Falta el largo aliento, la mirada de perspectiva, la visión de fondo, el debate sosegado. Por supuesto, hay que dirimir responsabilidades, lo contrario es populismo y antipolítica. La ultraderecha es el principal problema político de Europa -y Occidente-, uno que en algunos casos amenaza la calidad democrática; algunos radicalismos de izquierda han intoxicado mucho el clima. En el grupo de los supuestos moderados, el tacticismo de moral menuda de los conservadores -y, atención, porque la CDU ya está ahí- destaca, causando graves daños; pero solo los más fervorosos partidarios de socialdemócratas y liberales no ven que, en muchos casos, acumulan responsabilidades ya muy serias.
Con estas premisas, no solo hay un problema de parálisis operativa por fragmentación, atrincheramientos y tacticismos. Es que el debate político permanece incrustado la mayor parte del tiempo al nivel del suelo. Podemos consolarnos con que todavía no hemos empezado a cavar para llegar al subsuelo de la retórica de Trump según la cual los inmigrantes haitianos se comen gatitos en Ohio -retórica que tal vez sea el lugar en las antípodas políticas del informe de Draghi-. Pero la verdad es que en algunos casos en Europa no nos hallamos lejos de eso. No solo con vídeos terroríficos de campaña de la ultraderecha alemana con reminiscencia de supremacismo ario. Sino también con una plétora de insidias y banalización del lenguaje público altamente corrosivos que proceden de partidos supuestamente moderados.

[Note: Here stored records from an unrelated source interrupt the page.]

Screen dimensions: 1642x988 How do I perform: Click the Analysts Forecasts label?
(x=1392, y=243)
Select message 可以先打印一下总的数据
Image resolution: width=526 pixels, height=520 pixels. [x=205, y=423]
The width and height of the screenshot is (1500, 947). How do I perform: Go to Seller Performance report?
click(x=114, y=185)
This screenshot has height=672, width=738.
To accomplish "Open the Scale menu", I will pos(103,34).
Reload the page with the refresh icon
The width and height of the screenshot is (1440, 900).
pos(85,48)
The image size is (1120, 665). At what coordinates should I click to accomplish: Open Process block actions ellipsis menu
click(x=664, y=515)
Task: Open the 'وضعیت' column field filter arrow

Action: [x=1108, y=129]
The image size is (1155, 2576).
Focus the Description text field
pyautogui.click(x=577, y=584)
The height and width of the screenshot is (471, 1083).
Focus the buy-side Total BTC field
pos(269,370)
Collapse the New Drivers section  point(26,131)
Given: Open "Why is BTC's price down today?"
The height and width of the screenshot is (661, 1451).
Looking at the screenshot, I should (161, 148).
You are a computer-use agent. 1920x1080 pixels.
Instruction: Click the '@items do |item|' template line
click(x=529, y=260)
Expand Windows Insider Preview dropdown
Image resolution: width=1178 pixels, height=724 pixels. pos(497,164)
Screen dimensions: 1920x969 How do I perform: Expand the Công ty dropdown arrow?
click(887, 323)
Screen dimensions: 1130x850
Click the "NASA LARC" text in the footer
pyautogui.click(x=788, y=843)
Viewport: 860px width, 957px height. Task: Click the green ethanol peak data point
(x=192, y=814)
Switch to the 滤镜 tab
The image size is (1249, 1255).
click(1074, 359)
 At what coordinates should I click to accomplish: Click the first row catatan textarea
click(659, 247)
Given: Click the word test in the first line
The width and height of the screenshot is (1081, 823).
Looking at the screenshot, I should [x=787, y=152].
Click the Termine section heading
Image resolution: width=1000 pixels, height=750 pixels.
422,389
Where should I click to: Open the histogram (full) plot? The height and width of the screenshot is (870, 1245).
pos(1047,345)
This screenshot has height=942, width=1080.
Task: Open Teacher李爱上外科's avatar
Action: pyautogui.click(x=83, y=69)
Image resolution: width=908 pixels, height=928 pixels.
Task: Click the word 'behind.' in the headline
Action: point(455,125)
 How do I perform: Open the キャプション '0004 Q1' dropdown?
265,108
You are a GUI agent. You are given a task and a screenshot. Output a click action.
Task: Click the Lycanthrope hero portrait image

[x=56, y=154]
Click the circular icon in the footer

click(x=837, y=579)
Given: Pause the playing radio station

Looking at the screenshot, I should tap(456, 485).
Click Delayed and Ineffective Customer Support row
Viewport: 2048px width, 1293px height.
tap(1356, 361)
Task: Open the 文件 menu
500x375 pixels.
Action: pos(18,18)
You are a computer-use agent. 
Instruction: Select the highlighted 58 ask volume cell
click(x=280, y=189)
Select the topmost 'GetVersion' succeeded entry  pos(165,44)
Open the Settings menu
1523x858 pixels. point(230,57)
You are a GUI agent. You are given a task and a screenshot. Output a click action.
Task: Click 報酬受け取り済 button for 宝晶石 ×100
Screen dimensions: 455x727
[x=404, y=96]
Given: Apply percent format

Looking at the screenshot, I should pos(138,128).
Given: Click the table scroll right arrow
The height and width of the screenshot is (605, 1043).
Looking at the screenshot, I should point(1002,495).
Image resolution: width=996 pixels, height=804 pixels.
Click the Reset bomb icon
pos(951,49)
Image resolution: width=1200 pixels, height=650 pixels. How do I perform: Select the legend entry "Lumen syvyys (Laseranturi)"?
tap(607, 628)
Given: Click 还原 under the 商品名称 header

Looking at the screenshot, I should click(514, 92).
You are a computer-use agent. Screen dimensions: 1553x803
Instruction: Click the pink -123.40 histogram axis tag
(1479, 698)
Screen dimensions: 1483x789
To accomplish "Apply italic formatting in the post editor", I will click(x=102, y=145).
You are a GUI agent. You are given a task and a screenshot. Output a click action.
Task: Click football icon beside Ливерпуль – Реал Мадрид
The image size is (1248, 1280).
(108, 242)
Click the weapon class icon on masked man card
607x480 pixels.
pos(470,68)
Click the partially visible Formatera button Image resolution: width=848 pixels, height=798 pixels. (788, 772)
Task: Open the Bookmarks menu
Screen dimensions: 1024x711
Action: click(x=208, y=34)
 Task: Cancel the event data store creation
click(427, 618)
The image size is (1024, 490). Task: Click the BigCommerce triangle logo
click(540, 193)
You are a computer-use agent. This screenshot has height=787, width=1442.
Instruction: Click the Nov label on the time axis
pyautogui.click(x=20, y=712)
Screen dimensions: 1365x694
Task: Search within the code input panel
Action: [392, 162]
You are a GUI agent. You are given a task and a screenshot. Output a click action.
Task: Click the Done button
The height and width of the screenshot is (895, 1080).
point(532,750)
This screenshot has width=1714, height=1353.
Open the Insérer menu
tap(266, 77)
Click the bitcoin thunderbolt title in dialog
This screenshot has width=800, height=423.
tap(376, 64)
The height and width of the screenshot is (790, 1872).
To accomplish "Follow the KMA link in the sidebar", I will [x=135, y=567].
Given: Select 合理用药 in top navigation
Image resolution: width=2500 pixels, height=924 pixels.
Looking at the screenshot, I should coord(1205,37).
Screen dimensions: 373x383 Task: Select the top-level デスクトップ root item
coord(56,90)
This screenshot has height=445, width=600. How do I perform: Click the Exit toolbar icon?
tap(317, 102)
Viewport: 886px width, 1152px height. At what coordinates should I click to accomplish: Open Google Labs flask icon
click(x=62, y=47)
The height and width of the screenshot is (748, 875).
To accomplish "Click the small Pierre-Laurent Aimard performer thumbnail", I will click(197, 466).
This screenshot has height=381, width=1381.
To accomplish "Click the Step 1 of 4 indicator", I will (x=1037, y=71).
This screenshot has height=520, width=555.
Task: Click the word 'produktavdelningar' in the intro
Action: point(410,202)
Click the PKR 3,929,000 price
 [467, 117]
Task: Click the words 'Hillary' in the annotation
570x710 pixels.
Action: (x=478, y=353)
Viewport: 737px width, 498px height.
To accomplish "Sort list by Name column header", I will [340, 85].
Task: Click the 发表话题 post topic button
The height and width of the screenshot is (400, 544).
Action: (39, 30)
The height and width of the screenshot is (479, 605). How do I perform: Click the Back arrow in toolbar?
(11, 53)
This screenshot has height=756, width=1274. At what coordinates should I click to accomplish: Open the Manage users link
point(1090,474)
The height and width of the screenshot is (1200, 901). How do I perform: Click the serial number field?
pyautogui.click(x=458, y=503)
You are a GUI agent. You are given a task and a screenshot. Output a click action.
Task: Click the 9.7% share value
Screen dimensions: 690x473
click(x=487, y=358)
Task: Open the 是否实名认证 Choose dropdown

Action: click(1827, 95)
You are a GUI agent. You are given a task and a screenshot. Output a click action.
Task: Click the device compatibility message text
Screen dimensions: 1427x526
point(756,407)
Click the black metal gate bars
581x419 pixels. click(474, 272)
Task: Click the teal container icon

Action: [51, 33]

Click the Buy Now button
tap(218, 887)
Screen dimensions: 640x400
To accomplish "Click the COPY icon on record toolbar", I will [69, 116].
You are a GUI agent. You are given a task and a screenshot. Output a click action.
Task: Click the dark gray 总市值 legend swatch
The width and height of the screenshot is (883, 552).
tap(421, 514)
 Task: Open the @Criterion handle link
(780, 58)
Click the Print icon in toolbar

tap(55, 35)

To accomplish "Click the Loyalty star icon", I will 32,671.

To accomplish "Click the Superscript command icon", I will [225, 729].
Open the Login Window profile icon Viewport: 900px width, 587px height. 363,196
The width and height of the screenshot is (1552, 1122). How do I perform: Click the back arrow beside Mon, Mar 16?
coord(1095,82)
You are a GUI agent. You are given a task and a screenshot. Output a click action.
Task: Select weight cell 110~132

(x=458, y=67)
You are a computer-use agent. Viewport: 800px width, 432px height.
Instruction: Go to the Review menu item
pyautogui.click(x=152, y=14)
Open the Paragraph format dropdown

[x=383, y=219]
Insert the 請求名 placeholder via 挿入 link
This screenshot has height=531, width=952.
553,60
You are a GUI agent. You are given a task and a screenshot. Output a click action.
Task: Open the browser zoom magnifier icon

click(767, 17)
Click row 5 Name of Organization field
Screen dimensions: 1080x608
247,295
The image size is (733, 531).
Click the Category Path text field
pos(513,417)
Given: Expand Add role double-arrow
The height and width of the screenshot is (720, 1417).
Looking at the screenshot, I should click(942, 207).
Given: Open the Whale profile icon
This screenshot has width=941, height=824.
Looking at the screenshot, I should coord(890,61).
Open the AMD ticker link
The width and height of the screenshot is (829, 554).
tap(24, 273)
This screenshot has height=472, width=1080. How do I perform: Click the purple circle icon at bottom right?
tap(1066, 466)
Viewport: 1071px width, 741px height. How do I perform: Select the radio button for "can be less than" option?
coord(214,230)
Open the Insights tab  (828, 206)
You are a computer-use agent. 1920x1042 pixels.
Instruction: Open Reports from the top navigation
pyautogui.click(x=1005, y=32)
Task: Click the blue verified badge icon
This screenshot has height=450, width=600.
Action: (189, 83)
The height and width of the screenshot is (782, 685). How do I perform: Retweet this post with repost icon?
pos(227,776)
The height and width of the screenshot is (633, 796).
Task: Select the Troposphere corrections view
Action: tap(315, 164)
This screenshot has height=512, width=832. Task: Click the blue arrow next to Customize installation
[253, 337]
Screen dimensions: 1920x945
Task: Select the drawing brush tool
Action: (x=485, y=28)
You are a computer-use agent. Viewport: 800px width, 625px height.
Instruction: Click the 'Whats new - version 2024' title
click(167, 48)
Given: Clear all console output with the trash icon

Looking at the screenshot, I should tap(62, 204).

La cuestión, pues, es cómo reconducir el debate y la acción hacia niveles de mayor altura -y lograr que se quede ahí-. Lo de Draghi es un informe técnico, y la política es otra cosa, se puede observar. Sin duda. Pero no tiene por qué ser tan baja. Hay que elevarla. La tarea es ardua. Tal vez empiece por darse cuenta de las responsabilidades propias.